An interesting one right now is PON [passive optical networking]. I would say that BT was really a big pusher of PONs in the past, not that they’ve deployed much. And certainly the PON market is now taking off.

There’s a new JPC of sorts – a common specification between Verizon, BellSouth, and SBC for a fiber-to-the-user-based solution. And, of course, Alcatel is very interested, as others are, in winning that market. [See Vendors Await FTTP Shortlist.]

Light Reading: Do you see the history of the DSL market repeating itself with PONs?

Ransom: Could well be, especially new-build areas. But the interesting thing is that a lot of the early demand has been from the municipalities. A number of them around the world are now allowed to deploy fiber in competition with the carriers. And they say, "We will wait forever if we wait for carriers to deploy fiber in our neighborhood – let’s do it ourselves." That’s becoming the early market demand, and the big carriers are quickly following suit.

Light Reading: With DSL, you lucked out in a sort of way, or grabbed your opportunity. Can you give me an example of Alcatel thinking something big was happening and it not happening – or the timing being wrong?

Ransom: One of the things we thought was going to happen for sure – just looking at what was happening in optics – was that eventually the [electronic] switches would become photonic switches.

We put together not only a photonics crossconnect system, which a number of people did with MEMS [micro-electro-mechanical system] and so forth, but we also had a photonic packet switch in our research lab, using burst switch technology. And it seemed, yes, this is definitely the next thing; and again, it was one of those things where we were absolutely right. This will all happen in the future, but the timing was such that it’s turned out that it’s not going to happen as soon as we thought.

Light Reading: So is there any way of preserving the technology you developed?

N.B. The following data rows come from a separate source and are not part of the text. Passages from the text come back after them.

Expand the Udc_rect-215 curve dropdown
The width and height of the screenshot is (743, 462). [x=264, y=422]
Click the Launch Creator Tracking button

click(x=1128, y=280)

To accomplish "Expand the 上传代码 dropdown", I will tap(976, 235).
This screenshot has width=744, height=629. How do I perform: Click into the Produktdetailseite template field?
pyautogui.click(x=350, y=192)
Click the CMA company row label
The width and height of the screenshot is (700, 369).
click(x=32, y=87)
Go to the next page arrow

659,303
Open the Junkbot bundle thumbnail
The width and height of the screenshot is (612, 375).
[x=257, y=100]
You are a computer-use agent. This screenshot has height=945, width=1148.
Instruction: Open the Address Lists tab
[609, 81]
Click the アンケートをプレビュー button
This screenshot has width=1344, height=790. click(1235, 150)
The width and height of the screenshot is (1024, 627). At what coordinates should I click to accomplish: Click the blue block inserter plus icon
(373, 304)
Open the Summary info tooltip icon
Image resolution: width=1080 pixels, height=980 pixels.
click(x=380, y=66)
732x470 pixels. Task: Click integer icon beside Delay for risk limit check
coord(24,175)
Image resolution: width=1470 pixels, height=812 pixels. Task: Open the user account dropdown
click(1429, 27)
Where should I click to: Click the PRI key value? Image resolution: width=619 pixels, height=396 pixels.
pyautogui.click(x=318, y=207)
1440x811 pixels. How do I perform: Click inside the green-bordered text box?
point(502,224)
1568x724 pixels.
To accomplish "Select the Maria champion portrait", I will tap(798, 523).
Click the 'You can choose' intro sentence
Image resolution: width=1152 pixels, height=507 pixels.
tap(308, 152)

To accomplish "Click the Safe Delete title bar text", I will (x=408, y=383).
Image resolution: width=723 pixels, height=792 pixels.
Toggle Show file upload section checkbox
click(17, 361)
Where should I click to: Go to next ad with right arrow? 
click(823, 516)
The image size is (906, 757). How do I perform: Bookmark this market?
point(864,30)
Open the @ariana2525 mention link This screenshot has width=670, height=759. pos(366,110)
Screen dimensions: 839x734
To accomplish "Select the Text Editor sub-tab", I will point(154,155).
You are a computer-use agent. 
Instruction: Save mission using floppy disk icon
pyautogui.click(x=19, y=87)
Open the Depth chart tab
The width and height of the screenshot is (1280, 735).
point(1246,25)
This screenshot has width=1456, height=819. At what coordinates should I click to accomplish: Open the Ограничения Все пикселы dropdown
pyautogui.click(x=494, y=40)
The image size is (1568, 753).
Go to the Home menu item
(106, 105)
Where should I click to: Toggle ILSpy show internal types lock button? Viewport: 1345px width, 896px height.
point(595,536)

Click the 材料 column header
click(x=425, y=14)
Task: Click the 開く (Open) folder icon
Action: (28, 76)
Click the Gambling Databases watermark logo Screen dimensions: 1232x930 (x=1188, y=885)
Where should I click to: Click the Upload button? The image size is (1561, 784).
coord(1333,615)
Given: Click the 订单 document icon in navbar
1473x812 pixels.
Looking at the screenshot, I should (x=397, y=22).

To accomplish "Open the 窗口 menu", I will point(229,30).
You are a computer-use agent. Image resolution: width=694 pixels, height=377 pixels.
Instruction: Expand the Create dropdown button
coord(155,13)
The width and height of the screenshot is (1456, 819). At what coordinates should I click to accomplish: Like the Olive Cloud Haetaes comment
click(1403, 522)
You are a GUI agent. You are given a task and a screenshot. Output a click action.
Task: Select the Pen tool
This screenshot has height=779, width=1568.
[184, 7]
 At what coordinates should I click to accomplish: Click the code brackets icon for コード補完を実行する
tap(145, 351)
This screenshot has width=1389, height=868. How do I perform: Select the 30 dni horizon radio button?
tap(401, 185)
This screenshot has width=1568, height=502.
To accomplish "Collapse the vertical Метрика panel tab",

Ransom: Of course we didn’t erase all the files. In fact, we keep a level of action on 40-gig transmission systems and some of the crossconnects. But I need to be careful, because when it does happen, there will be other sets of technologies available, and I don’t want our people to say: "Oh, I know how to do that because we built one four years ago, and we’ll just dust that off."

Light Reading: Aren’t the guys that invented the technology for your optical switch developments now working for Avanex [which acquired Alcatel's optical components business], or maybe they've been made redundant?

Ransom: Well, not in photonic switching. We’re getting out of components, but we’re very much into systems. There will be some of the people working on devices that will now be part of Avanex.

You can guess too soon, or you can guess the other way... So this business of deep packet inspection and wirespeed [which Timetra brings to the table], that might be one that we guessed the other way. Suddenly, there it is in front of us. Oh my Goodness! What are we going to do? And in that case, the usual approach has to be: an acquisition. Otherwise you’re going to miss the market.

Light Reading: Are there some other areas where you’ve saying "Oh my Goodness!" and you’re looking to make an acquisition?

Ransom: Oh yeah. I keep reading Light Reading to see what I’m going to do next.

Light Reading: Actually, we've got a lot of Alcatel acquisition predictions right, some of them as much as a year in advance. [See Alcatel Seeks to Buy Optical Startup dated November 8, 2000, and Alcatel Acquires Astral Point -- Cheap dated January 22, 2002.]

Ransom: That’s right [laughing]. If Light Reading says Alcatel is thinking about something, then we say: "Well, if we’re not, maybe we should be."

Light Reading: We were tipped off about the TiMetra acquisition in an anonymous email. Maybe you sent it?

Ransom: [Laughing] I don’t think it was me.

Light Reading: The same person that sent us the note about TiMetra – which proved to be absolutely on target – also sent us a note saying Nortel is sniffing around Procket, by the way [See Will Nortel Pick Procket? .]

Ransom: Really? Well, Procket’s an interesting company.

Light Reading: What's the next BIG thing?

Ransom: Fixed/mobile convergence. All kinds of implications are in that, but we'll have to talk about that some other time.

Light Reading: Ah yes, the timing thing again. The clock has beaten me.